How is the IDR Calculated?
Fitch relies on independent auditors, attorneys and other experts to produce IDRs. IDRs are calculated through applied mathematics based on public information and/or non-public documents provided by the issuer. The calculations form assumptions and predictions about an agency's future. Fitch notes that these ratings are "predictions about future events that by their nature cannot be verified as facts."
Fitch can issue the rating without input from the issuer or the issuer can provide supporting documents to aid Fitch's rating investigation.
IDR Rating Scale
The Fitch Ratings credit scale offers an opinion on the relative ability of an agency to meet its financial commitments. The ratings are marked by a series of symbols that range between "AAA" and "D":
AAA: Highest credit quality
AA: Very high credit quality
A: High credit quality
BBB: Good credit quality
B: Highly speculative
CCC: Substantial credit risk
CC: Very high levels of credit risk
C: Exceptionally high levels of credit risk
RD: Restricted default
Issuer Participation in Fitch Rating
If a Fitch rating is not beneficial to the issuer, then a nonparticipatory issuer can have the opportunity to comment on the rating opinion and supporting research before it is published.

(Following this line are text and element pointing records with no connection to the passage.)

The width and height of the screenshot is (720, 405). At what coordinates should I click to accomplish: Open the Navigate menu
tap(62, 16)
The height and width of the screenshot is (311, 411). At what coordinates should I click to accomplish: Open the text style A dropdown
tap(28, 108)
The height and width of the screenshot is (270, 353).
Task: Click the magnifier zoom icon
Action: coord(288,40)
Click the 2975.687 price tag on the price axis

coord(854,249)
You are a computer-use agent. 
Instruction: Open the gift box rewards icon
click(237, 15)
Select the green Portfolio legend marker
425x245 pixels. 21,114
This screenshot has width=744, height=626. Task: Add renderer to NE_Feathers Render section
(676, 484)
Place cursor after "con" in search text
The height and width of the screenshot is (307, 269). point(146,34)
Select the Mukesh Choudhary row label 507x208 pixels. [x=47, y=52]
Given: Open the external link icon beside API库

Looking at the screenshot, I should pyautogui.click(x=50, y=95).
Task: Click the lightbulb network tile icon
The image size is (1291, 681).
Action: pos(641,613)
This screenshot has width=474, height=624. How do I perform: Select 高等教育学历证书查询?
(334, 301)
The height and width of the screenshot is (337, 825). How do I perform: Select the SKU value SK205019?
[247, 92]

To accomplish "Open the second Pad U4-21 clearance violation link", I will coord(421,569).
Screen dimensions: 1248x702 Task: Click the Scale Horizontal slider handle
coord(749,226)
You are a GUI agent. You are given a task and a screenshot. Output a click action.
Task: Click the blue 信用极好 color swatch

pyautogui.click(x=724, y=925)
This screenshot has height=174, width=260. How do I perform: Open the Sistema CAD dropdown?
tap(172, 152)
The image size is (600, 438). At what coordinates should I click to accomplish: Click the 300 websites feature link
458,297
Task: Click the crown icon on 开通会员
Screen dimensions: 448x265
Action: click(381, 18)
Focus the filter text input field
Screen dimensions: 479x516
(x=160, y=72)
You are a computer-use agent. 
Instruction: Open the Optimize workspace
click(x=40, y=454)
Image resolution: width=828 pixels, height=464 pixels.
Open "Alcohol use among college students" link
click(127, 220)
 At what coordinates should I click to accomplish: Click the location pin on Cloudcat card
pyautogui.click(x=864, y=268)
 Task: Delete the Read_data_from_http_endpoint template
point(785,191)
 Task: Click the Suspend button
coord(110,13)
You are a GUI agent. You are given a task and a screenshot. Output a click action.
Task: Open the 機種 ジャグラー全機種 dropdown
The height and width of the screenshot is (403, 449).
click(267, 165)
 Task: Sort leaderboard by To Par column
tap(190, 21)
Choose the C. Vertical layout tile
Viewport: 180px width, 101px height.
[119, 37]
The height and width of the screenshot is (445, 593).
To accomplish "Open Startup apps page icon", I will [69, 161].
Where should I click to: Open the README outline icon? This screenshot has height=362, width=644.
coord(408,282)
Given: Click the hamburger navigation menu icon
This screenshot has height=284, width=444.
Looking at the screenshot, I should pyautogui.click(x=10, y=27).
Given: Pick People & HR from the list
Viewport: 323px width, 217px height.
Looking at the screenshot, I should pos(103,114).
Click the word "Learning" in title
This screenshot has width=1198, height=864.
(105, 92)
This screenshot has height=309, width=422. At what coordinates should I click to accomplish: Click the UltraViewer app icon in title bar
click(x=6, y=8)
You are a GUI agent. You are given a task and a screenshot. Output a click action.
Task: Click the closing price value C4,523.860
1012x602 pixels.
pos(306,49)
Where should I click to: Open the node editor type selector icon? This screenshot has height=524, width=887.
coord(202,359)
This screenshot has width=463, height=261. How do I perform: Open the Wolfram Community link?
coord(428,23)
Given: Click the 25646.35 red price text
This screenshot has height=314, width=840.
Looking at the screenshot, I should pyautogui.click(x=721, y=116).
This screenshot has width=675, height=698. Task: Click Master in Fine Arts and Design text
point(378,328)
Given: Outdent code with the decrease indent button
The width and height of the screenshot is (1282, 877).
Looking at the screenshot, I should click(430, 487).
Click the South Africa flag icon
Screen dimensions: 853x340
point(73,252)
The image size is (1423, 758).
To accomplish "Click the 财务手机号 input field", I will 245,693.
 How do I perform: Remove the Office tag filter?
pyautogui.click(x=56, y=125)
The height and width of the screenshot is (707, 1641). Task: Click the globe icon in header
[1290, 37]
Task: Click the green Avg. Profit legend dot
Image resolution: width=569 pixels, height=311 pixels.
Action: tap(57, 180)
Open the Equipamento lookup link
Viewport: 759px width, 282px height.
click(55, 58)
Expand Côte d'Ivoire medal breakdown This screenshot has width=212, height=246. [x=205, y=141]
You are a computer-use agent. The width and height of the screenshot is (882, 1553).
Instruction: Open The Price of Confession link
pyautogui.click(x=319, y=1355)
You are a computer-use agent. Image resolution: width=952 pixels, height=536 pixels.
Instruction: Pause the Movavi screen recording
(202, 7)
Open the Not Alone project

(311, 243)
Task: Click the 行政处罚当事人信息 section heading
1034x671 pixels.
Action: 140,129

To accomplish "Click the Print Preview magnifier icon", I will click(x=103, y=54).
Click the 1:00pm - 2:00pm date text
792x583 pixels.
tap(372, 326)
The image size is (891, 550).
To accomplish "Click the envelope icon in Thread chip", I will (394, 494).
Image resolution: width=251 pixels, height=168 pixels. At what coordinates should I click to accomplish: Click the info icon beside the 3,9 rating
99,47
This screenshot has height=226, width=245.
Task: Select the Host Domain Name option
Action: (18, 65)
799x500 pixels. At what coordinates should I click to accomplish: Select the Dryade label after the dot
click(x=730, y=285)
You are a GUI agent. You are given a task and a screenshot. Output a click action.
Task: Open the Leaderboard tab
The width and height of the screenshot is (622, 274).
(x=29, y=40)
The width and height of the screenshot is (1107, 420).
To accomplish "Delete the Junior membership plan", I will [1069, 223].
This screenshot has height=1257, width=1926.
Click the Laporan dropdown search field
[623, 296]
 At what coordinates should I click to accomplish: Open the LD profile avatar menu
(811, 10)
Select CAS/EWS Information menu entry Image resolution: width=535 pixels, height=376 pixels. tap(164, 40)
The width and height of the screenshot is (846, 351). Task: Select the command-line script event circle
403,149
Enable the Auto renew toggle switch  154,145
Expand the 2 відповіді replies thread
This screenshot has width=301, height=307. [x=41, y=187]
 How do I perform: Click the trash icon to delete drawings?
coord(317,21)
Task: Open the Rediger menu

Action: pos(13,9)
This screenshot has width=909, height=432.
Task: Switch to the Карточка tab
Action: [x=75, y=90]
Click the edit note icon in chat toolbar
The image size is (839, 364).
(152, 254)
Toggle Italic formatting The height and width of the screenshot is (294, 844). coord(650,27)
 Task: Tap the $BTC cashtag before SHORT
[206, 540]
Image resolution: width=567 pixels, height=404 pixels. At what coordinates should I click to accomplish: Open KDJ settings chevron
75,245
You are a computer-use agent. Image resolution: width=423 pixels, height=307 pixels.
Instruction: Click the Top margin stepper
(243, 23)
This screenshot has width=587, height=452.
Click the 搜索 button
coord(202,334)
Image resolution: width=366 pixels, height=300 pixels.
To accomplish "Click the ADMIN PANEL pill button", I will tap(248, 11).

Ultimately, the issuer is responsible for the accuracy of the information provided to Fitch.
Among the limitations of an IDR is that no time range is indicated. The ratings do not predict market value of an issuer's securities or stock. In addition, IDRs do not evaluate the likelihood that an issuer's securities or stock values may change.
Also, The liquidity of the issuer's securities or stock is not predicted. And if an issuer defaults, the ratings do not indicate the severity of possible loss on an obligation.